* **Activity**: Below are the records; they must be reproduced verbatim.

(Records excerpted from a collection)
------------
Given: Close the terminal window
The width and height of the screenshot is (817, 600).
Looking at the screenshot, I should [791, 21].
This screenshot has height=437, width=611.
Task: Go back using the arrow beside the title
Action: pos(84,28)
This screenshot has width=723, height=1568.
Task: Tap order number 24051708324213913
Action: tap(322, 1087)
------------
* **Answer box**:
Given: Close the terminal window
The width and height of the screenshot is (817, 600).
Looking at the screenshot, I should [791, 21].
This screenshot has height=437, width=611.
Task: Go back using the arrow beside the title
Action: pos(84,28)
This screenshot has width=723, height=1568.
Task: Tap order number 24051708324213913
Action: tap(322, 1087)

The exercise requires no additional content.